The assignee for this patent, patent number 8507204, is California Institute of Technology (Pasadena, CA).
Reporters obtained the following quote from the background information supplied by the inventors: "The present invention relates generally to the use of hybridization chain reaction for in situ imaging.
"Hybridization Chain Reaction (HCR) is a novel method for the triggered chain of hybridization of nucleic acid molecules starting from stable, monomer hairpins or other more complicated nucleic acid structures. HCR is described in U.S. patent application Ser. No. 11/087,937, filed Mar. 22, 2005, which is incorporated herein by reference. In the simplest version of this process, stable monomer hairpins undergo a chain reaction of hybridization events to form a nicked helix when triggered by a nucleic acid initiator strand. The fundamental principle behind HCR is that short loops are resistant to invasion by complementary single-stranded nucleic acids. This stability allows for the storage of potential energy in the form of loops; potential energy is released when a triggered conformational change allows the single-stranded bases in the loops to hybridize with a complementary strand. HCR is described in co-pending provisional patent application Ser. No. 60/556,147 filed on Mar. 25, 2004, incorporated herein by reference in its entirety, and one embodiment is illustrated in FIG. 1. A more complex embodiment, quadratic HCR, is shown in FIG. 2.
"In situ hybridization methods enable the detailed spatial mapping of genes and mRNAs in normal and pathological tissues, allowing the study of gene expression and regulation in a morphological context from the sub-cellular to the organismal levels. Target nucleic acids are identified via the hybridization of nucleic acid probes that facilitate subsequent imaging by one of a number of methods. Radiolabeled probe molecules provide high sensitivity, but poor spatial resolution and the disadvantage of working with biohazardous materials has motivated the development of several nonradioactive alternatives. In situ biological imaging of an analyte (including not only nucleic acids, but proteins and other molecules and compounds) or multiple analytes can be accomplished by a variety of methods; however, such techniques have limitations, particularly as the number of analytes increases.
"Fluorescence in situ hybridization (FISH) methods enable the detailed mapping of transcriptionally active genes from sub-cellular to organismal levels. (Lawrence et al.
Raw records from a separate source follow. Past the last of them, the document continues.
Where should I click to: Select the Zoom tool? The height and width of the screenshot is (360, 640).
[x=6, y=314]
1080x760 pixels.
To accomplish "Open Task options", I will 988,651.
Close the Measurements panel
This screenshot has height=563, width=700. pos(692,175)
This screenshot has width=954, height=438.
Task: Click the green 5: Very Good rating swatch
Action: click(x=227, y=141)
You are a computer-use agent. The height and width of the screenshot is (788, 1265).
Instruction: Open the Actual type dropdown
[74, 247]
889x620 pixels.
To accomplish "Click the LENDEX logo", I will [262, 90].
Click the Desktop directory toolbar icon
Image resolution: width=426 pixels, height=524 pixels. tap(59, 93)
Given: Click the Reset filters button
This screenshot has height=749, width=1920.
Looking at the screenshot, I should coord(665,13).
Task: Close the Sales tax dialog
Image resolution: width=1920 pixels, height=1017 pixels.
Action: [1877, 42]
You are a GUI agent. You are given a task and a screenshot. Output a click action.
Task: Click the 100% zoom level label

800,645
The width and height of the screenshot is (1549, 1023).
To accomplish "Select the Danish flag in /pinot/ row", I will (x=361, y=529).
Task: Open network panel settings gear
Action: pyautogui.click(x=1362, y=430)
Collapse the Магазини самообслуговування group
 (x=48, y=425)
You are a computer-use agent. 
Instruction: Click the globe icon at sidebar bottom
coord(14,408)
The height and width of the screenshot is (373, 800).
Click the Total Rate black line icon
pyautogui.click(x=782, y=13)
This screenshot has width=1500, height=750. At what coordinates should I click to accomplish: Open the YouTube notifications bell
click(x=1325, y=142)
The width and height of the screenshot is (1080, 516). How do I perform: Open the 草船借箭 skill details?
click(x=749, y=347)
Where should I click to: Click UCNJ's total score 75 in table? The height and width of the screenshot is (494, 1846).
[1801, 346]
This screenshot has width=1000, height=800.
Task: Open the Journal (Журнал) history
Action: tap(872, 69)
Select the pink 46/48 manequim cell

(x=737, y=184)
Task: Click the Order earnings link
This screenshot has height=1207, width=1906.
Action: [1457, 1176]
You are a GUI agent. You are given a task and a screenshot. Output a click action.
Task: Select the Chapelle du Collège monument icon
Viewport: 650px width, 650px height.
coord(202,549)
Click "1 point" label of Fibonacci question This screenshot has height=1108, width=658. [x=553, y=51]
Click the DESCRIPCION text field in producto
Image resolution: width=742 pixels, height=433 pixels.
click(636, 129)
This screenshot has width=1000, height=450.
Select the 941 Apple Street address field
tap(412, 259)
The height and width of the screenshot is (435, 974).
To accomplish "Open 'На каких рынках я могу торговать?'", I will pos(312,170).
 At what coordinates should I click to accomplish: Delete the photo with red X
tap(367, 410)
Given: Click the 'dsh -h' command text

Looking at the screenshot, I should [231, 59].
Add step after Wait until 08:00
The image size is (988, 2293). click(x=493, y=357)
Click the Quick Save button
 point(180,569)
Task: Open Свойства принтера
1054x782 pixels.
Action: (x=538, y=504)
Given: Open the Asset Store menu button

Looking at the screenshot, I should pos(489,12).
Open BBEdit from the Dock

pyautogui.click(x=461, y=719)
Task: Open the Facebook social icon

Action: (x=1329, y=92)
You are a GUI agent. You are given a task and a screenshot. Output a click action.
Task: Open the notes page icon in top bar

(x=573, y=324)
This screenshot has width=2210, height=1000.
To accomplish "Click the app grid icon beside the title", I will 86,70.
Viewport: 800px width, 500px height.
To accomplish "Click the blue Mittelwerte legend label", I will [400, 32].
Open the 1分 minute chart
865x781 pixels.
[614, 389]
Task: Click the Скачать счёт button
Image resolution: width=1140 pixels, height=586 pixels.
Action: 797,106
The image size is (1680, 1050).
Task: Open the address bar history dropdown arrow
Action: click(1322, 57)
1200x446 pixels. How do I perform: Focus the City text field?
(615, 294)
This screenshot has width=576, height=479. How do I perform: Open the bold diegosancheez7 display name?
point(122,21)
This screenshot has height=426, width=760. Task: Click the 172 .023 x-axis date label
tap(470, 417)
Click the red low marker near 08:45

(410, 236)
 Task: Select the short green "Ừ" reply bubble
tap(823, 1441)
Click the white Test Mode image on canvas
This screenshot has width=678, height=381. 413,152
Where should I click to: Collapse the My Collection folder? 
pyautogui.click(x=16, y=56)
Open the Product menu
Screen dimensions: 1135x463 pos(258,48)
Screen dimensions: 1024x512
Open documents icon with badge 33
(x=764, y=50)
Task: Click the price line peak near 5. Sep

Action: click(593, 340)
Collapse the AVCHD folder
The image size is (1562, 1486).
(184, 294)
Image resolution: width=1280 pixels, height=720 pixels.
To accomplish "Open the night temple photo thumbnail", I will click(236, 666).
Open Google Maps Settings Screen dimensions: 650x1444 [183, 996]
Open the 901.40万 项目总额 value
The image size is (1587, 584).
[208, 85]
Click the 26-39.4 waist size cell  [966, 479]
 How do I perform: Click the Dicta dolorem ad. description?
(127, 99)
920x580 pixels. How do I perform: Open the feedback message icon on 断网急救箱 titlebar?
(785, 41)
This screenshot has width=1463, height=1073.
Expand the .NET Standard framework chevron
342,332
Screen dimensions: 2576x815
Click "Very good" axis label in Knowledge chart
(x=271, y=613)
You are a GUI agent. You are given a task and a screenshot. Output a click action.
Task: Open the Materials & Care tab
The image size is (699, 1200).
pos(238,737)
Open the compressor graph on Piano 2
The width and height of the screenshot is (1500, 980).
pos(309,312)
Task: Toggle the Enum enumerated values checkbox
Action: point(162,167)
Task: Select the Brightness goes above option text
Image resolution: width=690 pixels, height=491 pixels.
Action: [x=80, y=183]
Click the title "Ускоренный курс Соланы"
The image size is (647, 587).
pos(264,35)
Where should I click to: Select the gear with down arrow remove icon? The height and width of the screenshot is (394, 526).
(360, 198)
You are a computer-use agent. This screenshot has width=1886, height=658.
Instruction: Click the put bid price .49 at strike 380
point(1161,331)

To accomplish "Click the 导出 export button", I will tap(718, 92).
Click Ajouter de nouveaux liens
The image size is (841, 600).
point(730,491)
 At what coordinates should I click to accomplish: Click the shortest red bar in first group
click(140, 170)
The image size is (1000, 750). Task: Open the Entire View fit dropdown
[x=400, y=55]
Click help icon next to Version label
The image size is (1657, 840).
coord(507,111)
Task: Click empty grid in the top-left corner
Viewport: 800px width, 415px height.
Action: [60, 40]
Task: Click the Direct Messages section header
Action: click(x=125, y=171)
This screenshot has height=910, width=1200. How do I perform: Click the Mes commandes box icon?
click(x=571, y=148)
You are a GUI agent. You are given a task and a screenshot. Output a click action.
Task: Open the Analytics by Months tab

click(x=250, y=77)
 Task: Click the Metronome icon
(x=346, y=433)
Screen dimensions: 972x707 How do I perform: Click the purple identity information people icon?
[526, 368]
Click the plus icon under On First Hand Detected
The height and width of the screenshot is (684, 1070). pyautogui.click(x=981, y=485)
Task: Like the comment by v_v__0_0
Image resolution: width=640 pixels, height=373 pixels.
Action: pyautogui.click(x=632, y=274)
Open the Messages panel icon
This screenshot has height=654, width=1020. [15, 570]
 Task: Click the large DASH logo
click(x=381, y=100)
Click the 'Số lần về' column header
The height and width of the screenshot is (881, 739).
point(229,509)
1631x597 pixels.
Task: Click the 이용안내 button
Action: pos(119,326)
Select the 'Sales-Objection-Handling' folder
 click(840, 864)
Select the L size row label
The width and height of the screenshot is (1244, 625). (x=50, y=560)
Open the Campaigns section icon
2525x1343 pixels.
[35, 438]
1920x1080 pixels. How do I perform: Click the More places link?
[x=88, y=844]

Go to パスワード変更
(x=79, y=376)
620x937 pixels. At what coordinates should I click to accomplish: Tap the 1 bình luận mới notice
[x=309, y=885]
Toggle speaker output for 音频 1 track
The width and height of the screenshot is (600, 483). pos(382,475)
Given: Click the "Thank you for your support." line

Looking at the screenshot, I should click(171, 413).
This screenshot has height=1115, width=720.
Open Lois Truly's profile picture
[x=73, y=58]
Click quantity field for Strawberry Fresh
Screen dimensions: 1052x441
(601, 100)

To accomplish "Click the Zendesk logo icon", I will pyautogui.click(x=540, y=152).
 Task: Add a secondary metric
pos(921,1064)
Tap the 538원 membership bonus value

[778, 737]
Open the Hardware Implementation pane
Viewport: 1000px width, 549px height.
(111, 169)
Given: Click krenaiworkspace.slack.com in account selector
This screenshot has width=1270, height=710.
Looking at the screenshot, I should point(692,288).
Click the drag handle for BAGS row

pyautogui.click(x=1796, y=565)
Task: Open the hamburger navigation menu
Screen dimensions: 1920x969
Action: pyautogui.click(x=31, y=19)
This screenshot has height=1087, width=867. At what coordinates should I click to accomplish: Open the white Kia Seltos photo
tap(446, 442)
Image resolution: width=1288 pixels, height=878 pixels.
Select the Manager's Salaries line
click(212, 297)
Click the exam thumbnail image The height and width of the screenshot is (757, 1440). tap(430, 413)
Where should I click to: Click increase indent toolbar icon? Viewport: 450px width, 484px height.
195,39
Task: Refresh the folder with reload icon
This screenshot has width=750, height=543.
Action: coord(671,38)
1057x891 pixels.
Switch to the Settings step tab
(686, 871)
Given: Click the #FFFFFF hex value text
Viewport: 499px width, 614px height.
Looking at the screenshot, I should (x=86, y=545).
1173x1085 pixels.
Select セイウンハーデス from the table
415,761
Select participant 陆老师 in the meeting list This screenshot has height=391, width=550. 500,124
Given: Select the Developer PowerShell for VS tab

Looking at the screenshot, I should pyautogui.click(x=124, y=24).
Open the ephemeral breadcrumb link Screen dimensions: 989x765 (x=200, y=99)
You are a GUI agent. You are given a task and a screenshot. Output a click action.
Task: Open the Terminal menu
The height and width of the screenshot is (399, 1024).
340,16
Cell, 57:493-502, 1989; Kislauskis et al. The Journal of Cell Biology, 123(1):165 172, 1993; Wilkie et al. Current Biology, 9: 1263-1266, 1999; Levsky, et al. Science 297:836-840,2002; D. Kosman, et al. Science, 305:846, 2004.) Fluorescently-labeled nucleic acid probes are amenable to multiplexing (Levsky, 2002) but provide low sensitivity due to the small number of dyes per probe (Kosman, 2004). Immunological methods employ antibodies to bind haptenated nucleic acid probes which are then detected using fluorescently-labeled secondary antibodies (Kosman, 2004; Hughes et al. BioTechniques, 24(4):530-532, 1998). Some amplification can be achieved by introducing additional layers of labeled antibodies, (P. T. Macechko, et al. J Histochem Cytochem, 45(3):359-363, 1997) but the sensitivity is insufficient for imaging low-abundance mRNAs. Spatially localized signal amplification can be achieved using horseradish peroxidase-labeled antibodies (Wilkie, 1999; Kosman, 2004) or probes (M. P. C. van de Corput et al. J Histochem Cytochem, 46(11):1249-1259, 1998) to catalyze the binding of fluorescent tyramides in the vicinity of the probe. This approach significantly enhances sensitivity, but serial multiplexing results in sample degradation. Similar sensitivities have been achieved using in situ PCR, but the method is more cumbersome and the results are less reproducible. All of the above methods suffer from enhanced background signal due to the nonspecific binding of nucleic acid probes prior to fluorescent labeling or amplification.